There were other strange sights in the sky also during Dan’s time in West Virginia. “On one of my visits I carried a simple, silent 16mm movie camera (sound cameras were hard to come by then). On some nights I’d drive alone into the TNT area, never completely out of sight of the main highway, and sit on the hood of my car watching the sky. On one occasion, I saw a dim, diamond-shaped cluster of round, multicolored lights cross the sky, but my film wasn’t sensitive enough to capture them.” “One evening John and I saw a bunch of strobe-like light flashes in the sky, south of Point Pleasant, that seemed to come from nowhere. There was no aircraft that would have explained them.”
In one of Dan’s visits to Point Pleasant he was accompanied by John A. Osmundsen, Science Editor for the Public Broadcast Laboratory on Madison Avenue in New York City. Osmundsen was on board with Dan’s proposal to do a UFO documentary and even wrote a formal proposal for it on November 10, 1967. It was quickly slated for production but for some unknown reason funding, at the proverbial last minute, was pulled.
Ah my gosh, the significant stories and details that such a documentary would have preserved for us all of these years later. Such a shame it fell through. Though Dan was initially interested primarily in the UFO activity he soon became aware of the so-called “Mothman” activity as well. He recalled how one time he spoke with a private pilot in Ohio on the other side of the Ohio River who told him how he had seen something like this from the air. “After first mistaking it for a small plane he was astonished to find that it was some kind of huge flying creature,” Dan explained.

- DATA SUPPLIED:
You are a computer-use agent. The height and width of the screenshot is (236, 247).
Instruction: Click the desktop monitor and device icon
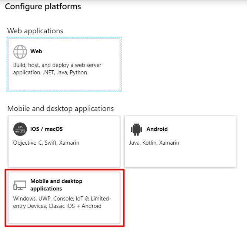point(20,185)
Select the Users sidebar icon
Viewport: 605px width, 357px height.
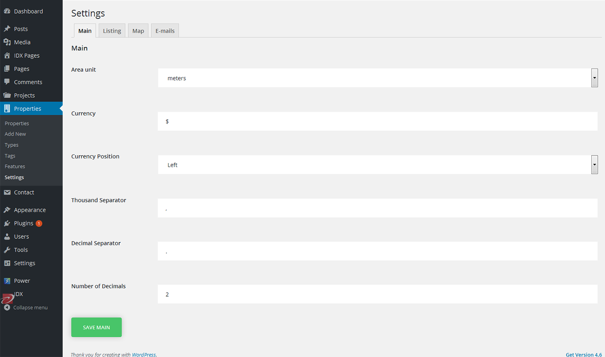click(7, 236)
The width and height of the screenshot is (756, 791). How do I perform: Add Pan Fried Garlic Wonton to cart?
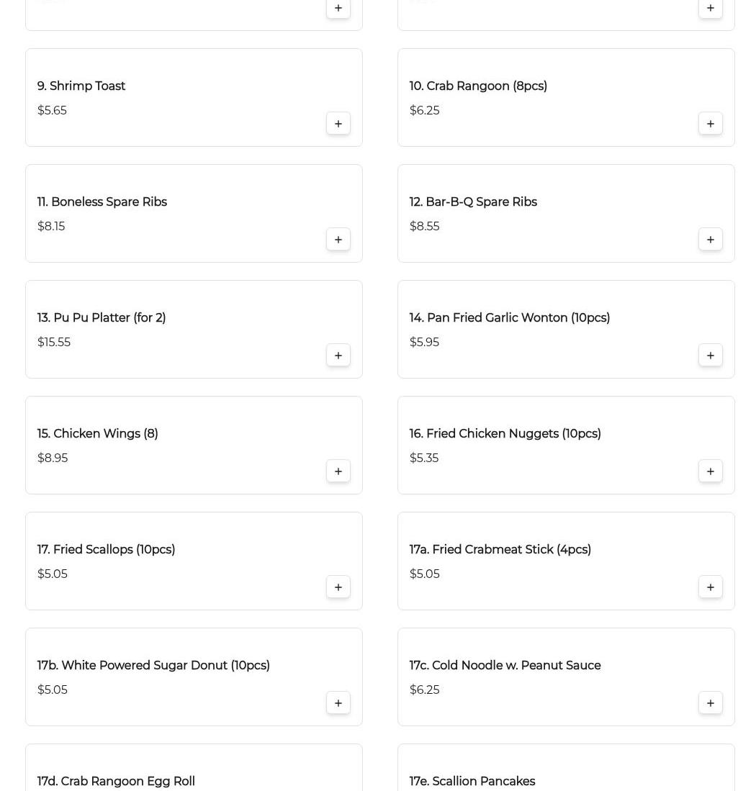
...
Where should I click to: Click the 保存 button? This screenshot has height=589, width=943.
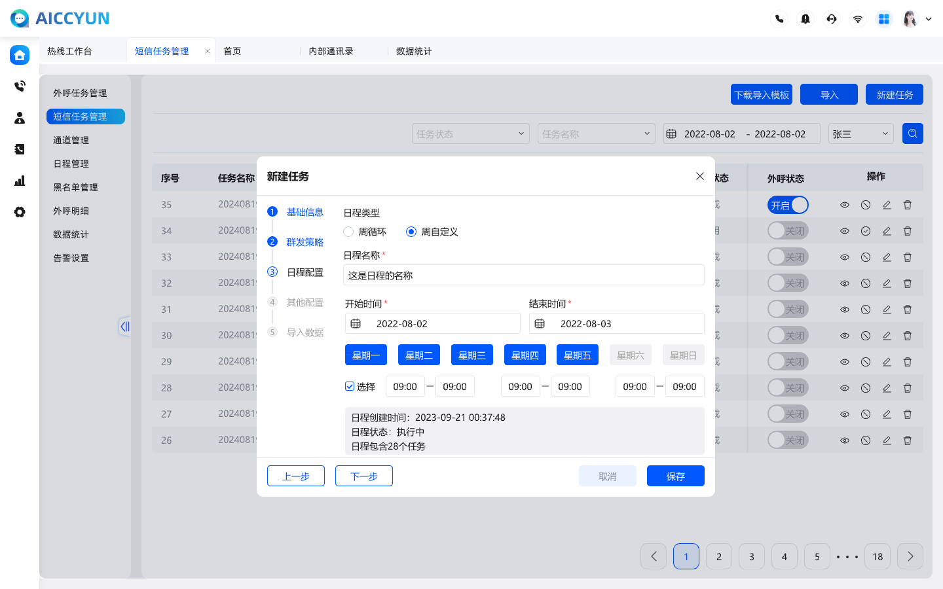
---
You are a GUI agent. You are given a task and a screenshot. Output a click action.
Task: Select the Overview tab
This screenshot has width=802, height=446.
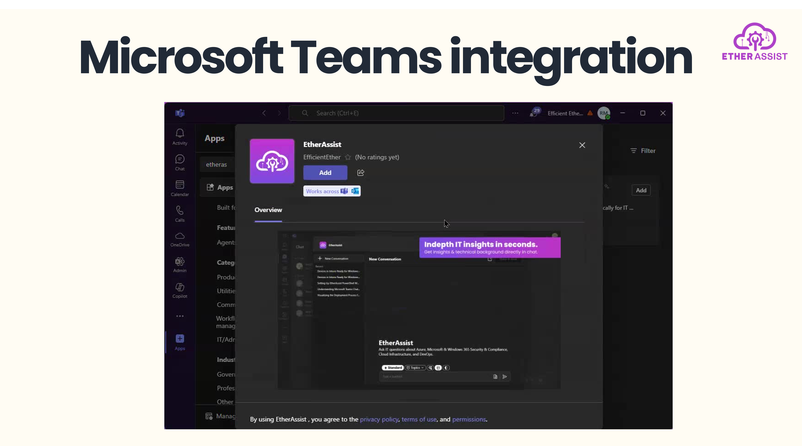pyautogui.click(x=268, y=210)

- PROBLEMS TO SOLVE:
a) Retype the Point Pleasant account from "In one of Dan’s" up to and including "minute, was pulled.".
b) Answer these questions using the Point Pleasant account:
(i) What kind of camera did Dan carry on one of his visits?
(ii) What position did John A. Osmundsen hold?
(iii) At first, what did the private pilot mistake the flying creature for?

- FINAL ANSWERS:
a)
In one of Dan’s visits to Point Pleasant he was accompanied by John A. Osmundsen, Science Editor for the Public Broadcast Laboratory on Madison Avenue in New York City. Osmundsen was on board with Dan’s proposal to do a UFO documentary and even wrote a formal proposal for it on November 10, 1967. It was quickly slated for production but for some unknown reason funding, at the proverbial last minute, was pulled.

b)
(i) A simple, silent 16mm movie camera.
(ii) Science Editor for the Public Broadcast Laboratory.
(iii) A small plane.